_What you have to do_
Which of the lines below contain the string "will"? Copy each one.

__________________________________________________

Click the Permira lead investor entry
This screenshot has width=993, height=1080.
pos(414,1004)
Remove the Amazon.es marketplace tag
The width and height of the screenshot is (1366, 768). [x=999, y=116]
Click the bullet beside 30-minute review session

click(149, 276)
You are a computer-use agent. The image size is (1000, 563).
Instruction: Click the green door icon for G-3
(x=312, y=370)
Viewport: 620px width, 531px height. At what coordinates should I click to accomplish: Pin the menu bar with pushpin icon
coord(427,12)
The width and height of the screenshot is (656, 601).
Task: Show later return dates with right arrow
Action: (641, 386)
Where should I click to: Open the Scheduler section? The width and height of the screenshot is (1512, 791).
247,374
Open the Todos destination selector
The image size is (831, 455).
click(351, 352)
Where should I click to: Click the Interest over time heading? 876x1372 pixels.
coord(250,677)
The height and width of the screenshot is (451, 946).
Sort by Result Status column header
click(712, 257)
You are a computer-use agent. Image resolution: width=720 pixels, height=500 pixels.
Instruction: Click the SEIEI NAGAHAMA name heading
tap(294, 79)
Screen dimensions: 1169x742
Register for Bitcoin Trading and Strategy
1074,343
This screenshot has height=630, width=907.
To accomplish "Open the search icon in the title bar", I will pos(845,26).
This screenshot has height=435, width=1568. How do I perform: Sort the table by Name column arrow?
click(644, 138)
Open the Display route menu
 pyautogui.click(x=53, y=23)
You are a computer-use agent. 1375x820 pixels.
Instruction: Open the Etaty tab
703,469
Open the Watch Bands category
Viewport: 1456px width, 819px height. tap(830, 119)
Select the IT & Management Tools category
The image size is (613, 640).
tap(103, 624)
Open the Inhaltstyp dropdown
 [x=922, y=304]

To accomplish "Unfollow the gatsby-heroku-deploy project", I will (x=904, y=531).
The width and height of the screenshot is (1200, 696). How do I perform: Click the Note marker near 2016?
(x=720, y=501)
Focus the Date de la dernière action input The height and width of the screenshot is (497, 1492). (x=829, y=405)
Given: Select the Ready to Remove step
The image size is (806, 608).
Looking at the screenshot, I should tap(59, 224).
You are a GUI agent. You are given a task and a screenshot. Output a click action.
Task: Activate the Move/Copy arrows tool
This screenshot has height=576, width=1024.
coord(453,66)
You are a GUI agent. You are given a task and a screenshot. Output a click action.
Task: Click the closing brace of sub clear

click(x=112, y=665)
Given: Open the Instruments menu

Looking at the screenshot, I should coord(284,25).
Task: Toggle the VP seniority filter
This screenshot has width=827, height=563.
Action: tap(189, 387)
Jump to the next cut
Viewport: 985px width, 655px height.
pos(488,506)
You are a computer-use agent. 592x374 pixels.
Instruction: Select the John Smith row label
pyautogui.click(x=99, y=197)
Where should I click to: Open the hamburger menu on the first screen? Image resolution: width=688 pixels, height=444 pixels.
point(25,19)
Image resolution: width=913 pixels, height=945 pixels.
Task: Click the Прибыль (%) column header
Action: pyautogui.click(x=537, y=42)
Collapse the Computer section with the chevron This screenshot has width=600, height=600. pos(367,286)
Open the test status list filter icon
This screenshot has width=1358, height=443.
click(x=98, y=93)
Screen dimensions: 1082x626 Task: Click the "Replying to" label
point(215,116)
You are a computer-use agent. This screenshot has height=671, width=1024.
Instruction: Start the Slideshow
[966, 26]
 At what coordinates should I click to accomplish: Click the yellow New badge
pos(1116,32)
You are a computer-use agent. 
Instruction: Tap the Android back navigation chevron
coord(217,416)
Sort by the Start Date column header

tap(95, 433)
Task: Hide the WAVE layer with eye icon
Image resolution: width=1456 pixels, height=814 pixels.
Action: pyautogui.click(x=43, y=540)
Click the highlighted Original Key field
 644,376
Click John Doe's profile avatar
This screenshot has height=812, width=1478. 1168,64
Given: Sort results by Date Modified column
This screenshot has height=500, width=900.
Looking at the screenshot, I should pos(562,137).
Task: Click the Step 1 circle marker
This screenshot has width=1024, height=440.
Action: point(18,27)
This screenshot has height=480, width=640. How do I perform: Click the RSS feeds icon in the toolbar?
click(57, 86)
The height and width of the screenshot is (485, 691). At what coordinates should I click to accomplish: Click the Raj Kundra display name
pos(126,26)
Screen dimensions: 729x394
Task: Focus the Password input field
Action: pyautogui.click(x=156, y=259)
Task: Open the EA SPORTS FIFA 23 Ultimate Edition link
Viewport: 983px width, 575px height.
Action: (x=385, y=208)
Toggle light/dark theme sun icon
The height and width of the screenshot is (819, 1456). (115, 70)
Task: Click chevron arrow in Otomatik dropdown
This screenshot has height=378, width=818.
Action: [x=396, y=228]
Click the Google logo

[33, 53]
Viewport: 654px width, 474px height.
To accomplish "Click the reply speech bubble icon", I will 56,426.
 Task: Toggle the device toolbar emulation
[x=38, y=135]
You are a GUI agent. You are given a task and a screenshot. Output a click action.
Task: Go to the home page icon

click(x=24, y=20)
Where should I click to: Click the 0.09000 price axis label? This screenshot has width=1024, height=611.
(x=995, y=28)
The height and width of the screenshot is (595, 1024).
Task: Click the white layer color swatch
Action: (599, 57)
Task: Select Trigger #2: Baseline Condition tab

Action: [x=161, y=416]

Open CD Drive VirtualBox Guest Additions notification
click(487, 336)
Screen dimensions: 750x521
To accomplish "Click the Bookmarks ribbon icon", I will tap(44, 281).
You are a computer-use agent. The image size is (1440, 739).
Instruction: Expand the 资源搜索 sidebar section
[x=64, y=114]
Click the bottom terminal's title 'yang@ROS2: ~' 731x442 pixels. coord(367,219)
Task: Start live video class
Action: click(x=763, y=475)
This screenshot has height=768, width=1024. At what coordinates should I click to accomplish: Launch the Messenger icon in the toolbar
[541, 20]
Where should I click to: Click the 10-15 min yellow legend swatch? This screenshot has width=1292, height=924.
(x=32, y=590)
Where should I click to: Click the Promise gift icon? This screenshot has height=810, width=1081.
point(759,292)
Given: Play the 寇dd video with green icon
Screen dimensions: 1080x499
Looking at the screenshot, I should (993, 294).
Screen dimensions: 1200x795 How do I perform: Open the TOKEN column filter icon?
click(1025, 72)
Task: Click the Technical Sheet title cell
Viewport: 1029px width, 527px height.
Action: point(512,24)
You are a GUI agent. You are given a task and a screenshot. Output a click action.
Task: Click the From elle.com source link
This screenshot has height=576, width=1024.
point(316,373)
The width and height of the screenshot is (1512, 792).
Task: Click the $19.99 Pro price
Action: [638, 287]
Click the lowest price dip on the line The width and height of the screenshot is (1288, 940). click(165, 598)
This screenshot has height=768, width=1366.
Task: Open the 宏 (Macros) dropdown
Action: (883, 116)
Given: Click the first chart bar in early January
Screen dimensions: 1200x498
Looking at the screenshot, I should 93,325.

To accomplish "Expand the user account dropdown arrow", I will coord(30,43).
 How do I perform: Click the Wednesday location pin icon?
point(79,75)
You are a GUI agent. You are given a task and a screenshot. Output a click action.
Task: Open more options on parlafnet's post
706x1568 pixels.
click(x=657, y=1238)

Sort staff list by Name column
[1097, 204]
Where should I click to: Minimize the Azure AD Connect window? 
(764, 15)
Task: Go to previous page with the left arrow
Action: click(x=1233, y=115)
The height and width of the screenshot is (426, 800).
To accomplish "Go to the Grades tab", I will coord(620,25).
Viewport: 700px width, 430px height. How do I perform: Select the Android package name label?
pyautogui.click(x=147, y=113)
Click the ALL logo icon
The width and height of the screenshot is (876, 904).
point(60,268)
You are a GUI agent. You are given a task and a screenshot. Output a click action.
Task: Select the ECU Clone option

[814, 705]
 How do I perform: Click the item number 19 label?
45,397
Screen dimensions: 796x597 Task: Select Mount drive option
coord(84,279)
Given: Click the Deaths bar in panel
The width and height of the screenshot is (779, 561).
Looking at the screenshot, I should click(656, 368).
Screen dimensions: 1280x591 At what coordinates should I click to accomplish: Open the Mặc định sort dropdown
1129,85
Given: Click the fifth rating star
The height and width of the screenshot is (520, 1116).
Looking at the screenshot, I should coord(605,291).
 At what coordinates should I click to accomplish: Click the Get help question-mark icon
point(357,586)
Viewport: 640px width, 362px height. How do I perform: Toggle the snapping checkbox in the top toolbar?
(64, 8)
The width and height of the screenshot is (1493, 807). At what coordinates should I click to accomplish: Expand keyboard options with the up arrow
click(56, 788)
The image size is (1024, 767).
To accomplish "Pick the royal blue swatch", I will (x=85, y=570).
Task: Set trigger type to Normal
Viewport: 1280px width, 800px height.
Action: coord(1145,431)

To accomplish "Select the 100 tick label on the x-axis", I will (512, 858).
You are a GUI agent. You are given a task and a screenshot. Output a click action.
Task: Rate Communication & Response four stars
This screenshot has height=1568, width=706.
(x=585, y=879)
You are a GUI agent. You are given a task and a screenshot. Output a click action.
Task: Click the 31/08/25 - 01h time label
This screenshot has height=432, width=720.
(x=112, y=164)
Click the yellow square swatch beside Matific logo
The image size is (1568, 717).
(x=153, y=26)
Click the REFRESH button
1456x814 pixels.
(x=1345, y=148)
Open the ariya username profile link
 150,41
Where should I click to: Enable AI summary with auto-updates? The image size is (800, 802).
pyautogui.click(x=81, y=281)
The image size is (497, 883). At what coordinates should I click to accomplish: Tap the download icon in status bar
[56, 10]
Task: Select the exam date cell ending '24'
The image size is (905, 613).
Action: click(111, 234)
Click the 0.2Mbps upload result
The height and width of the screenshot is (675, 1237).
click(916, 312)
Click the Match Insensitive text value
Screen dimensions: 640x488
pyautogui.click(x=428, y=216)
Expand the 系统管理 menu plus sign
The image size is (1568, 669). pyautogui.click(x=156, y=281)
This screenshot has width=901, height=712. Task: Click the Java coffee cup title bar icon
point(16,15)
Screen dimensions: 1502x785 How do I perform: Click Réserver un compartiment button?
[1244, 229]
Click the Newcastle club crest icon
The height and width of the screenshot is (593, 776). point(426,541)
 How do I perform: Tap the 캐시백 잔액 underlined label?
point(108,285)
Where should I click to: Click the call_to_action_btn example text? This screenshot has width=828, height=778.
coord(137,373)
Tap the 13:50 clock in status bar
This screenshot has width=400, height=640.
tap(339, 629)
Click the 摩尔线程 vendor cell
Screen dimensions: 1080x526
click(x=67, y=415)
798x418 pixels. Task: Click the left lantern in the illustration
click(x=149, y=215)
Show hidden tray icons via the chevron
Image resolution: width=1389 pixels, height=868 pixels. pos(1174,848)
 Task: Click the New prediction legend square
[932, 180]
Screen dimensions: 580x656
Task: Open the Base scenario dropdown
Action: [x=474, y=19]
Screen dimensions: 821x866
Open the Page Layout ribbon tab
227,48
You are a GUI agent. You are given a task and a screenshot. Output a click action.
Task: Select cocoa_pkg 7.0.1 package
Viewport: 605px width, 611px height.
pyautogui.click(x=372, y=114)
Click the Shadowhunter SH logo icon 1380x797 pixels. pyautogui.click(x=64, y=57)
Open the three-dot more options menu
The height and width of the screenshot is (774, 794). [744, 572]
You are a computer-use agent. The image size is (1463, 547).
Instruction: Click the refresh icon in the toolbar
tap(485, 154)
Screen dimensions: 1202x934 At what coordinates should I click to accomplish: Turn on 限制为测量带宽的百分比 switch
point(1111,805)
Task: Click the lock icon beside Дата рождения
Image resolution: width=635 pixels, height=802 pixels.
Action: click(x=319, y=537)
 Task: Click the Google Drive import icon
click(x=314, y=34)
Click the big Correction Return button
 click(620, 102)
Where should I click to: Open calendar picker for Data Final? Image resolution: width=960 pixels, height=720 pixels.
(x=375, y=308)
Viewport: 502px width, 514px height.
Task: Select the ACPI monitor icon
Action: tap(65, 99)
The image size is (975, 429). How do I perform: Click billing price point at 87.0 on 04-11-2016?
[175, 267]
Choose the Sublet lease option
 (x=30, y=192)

__________________________________________________

_Solved problem_
To accomplish "Open the search icon in the title bar", I will pos(845,26).
To accomplish "Unfollow the gatsby-heroku-deploy project", I will (x=904, y=531).
To accomplish "Click the reply speech bubble icon", I will 56,426.
To accomplish "Click the Bookmarks ribbon icon", I will tap(44, 281).
To accomplish "Expand the user account dropdown arrow", I will coord(30,43).
To accomplish "Go to the Grades tab", I will coord(620,25).
To accomplish "Pick the royal blue swatch", I will (x=85, y=570).
To accomplish "Select the 100 tick label on the x-axis", I will (512, 858).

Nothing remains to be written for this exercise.